From what I've read of digital design, there is a very strong tendency toward the use of strictly synchronous circuits in which the only 'sequential' subsystems are flip flops which share a common clock. Signals which cross between clock domains almost always require double synchronizers.

I've seen a number of articles that suggest that fully-asynchronous designs are very hard, and are prone to having unforeseen pitfalls. I can certainly appreciate that if the inputs to any type of latching element have no specified timing relationship, it's mathematically impossible to absolutely guarantee anything about the output, and that even getting things to the point where odd behaviors are unlikely enough that, for practical purposes, they don't happen is often difficult without a double synchronizer.
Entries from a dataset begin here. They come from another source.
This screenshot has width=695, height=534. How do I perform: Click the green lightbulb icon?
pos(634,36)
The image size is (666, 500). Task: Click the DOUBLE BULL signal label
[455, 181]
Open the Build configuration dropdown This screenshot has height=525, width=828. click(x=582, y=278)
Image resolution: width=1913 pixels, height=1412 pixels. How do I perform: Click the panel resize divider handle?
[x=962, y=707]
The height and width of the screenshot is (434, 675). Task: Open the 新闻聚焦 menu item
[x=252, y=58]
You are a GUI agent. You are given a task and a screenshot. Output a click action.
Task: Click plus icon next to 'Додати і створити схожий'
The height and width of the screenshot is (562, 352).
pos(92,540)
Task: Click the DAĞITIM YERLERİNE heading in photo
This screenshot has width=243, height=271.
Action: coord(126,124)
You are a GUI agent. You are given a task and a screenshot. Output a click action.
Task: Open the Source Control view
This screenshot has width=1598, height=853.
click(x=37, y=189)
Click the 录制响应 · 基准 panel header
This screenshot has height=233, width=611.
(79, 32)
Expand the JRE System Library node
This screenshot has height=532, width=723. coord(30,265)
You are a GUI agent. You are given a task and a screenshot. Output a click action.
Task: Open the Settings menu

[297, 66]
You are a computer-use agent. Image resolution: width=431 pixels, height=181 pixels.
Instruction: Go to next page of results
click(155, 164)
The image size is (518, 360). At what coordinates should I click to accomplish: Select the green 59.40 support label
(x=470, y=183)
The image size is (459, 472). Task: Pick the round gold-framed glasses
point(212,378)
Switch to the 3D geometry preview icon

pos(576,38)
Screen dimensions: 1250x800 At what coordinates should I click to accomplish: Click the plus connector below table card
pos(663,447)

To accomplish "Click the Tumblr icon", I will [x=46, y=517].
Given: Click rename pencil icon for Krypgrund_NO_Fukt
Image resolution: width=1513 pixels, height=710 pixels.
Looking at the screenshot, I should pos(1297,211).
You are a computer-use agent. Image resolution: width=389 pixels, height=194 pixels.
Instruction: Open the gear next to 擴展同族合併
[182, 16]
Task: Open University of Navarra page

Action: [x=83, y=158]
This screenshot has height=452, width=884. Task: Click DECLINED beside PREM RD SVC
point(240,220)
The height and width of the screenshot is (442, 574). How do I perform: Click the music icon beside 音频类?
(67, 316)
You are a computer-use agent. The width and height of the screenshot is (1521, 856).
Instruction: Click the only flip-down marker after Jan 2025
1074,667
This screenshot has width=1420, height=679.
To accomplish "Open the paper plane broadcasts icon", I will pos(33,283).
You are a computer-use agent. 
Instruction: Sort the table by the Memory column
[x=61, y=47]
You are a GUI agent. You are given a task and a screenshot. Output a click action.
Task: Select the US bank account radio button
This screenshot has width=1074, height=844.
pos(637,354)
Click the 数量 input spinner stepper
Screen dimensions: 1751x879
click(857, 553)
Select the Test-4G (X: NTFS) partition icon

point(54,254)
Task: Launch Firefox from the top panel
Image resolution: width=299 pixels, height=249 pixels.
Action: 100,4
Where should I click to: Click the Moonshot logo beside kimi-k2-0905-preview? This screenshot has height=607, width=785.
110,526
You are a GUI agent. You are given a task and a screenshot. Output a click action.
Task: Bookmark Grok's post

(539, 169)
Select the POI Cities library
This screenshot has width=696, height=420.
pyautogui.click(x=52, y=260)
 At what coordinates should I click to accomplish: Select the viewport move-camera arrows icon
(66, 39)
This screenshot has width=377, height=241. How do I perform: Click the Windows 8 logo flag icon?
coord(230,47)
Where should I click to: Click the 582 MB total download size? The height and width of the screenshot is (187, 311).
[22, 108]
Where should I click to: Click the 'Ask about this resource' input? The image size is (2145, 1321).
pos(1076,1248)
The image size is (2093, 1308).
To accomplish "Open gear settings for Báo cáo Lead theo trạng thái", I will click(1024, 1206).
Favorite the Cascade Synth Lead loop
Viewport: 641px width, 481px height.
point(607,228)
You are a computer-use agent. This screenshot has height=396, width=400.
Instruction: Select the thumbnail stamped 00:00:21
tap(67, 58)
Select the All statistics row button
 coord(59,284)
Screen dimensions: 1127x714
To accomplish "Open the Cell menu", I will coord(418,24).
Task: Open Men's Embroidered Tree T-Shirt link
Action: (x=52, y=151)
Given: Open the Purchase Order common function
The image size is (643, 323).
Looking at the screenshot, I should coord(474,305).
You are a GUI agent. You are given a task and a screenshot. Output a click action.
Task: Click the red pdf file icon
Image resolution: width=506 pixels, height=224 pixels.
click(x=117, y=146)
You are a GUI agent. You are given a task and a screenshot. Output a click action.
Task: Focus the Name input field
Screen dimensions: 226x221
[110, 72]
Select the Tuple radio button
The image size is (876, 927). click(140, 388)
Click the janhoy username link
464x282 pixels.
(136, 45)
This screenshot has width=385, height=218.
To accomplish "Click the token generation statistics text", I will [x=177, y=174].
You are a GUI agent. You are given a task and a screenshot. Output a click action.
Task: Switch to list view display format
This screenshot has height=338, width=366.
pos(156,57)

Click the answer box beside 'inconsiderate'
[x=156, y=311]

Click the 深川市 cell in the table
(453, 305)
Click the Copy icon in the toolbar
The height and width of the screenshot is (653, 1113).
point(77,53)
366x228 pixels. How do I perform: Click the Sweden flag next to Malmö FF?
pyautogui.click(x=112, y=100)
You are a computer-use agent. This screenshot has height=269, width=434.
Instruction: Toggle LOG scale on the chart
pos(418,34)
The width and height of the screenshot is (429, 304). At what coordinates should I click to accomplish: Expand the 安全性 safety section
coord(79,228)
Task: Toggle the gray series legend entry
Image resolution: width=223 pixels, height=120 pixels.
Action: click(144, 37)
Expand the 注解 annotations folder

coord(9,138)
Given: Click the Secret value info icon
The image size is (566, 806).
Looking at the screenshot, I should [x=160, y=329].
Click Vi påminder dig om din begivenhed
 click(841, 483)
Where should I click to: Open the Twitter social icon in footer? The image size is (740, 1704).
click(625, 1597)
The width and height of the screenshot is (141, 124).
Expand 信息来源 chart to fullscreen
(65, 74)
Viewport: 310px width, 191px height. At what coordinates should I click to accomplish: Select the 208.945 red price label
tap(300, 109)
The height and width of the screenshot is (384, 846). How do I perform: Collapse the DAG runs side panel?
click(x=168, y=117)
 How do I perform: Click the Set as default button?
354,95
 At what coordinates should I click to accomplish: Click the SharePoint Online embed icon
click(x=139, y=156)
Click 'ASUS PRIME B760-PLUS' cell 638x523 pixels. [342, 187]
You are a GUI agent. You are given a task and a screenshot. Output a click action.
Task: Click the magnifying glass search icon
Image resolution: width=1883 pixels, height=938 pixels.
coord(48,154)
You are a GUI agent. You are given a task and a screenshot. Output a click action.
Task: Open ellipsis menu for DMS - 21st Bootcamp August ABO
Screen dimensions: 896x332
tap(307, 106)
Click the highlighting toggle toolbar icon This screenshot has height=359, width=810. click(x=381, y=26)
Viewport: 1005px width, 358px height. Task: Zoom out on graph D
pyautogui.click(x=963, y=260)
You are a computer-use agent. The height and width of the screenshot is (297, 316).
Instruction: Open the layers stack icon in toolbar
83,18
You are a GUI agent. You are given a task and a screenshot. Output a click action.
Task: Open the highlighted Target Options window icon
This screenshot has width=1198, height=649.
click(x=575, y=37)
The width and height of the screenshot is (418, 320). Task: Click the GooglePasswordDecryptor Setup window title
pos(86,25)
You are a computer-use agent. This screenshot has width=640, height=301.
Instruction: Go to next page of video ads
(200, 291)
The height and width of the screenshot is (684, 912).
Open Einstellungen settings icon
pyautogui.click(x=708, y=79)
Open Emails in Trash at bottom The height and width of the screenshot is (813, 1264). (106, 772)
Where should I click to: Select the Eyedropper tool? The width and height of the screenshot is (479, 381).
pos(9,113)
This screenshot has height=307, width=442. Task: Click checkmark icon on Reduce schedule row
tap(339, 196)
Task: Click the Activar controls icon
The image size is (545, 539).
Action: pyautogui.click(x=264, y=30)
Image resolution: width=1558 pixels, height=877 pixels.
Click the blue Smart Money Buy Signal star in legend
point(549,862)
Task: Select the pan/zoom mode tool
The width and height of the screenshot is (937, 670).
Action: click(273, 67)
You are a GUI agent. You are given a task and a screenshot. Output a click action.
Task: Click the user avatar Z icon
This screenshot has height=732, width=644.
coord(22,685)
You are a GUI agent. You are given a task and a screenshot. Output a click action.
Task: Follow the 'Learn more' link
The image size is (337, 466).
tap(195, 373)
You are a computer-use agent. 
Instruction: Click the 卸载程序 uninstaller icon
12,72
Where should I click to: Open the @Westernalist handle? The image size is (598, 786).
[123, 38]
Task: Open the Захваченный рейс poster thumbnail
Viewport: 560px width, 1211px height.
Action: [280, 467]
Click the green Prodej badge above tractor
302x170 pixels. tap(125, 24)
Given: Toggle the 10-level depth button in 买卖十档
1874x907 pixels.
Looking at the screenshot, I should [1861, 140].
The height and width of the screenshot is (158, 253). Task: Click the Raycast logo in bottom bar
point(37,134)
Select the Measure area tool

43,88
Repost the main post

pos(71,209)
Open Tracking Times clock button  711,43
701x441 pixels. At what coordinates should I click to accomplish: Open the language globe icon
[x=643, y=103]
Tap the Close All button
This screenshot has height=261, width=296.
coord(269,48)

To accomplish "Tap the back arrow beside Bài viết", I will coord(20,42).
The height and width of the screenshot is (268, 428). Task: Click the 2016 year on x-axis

A number of blogs also talk about the evils of gated clocks, and suggest that it is much better to feed an ungated clock to a latch along with a "latch enable" signal, than to gate the clock. Gated clocks not only require great care in their implementation to avoid 'runt' clock pulses, but unless extreme care is taken to balance out delays, circuits operated from separately-gated clocks must be viewed as being in their own clock domain.

What I haven't seen discussed much is the notion of circuits which use sequential subsystems that aren't all triggered by the same clock, but will always be stable within a certain duration of a clock edge. If one is trying to implement something like an N-bit event counter, having many flip flops all driven by a common clock will require, at minimum, charging and discharging the gates of 2N transistors with every clock transition. If one were to instead use a 'ripple' arrangement for the first few stages, one could substantially reduce the frequency of signals reaching the upper stages, thus reducing current consumption.

I've seen a few processors that feature an asynchronous prescalar stage on the input of a counter, but none of the prescalars I've seen allow for the processor to read them. Further, nearly all of the chips I've seen that have such prescalars make it impossible to write to the timer value without clearing the prescalar. My suspicion is that on many such devices, the prescalar does not actually clock the main counter, but instead is used to determine, on any given cycle of the system clock, whether or not the counter should be advanced. While some such systems provide a mode in which one of the counters may be set to "fully asynchronous" mode, allowing operation within sleep, it tends to avoid gaining or losing counts if one needs to use the timers for anything other than a full-period overflow and have them count consistently when switching between waking and sleeping.

It would seem that some of these problems could be eased by the use of a graycode counter, and that the implementation of such a counter could be eased by the use of a "semi-synchronous" design as described above. It's possible to design a relatively compact and fast asynchronous bidirectional quadrature-input graycode counter which will tolerate metastability on either input as long as the other is stable (during the time one input is metastable, one output will be undefined; provided the metastable input stabilizes before the other input has a transition, the output will resolve itself to the proper state). The outputs would not be synchronous to any particular clock, but if the inputs change on a particular clock edge, the relationship to the outputs would be predictable. Has anyone ever heard of such a circuit being used?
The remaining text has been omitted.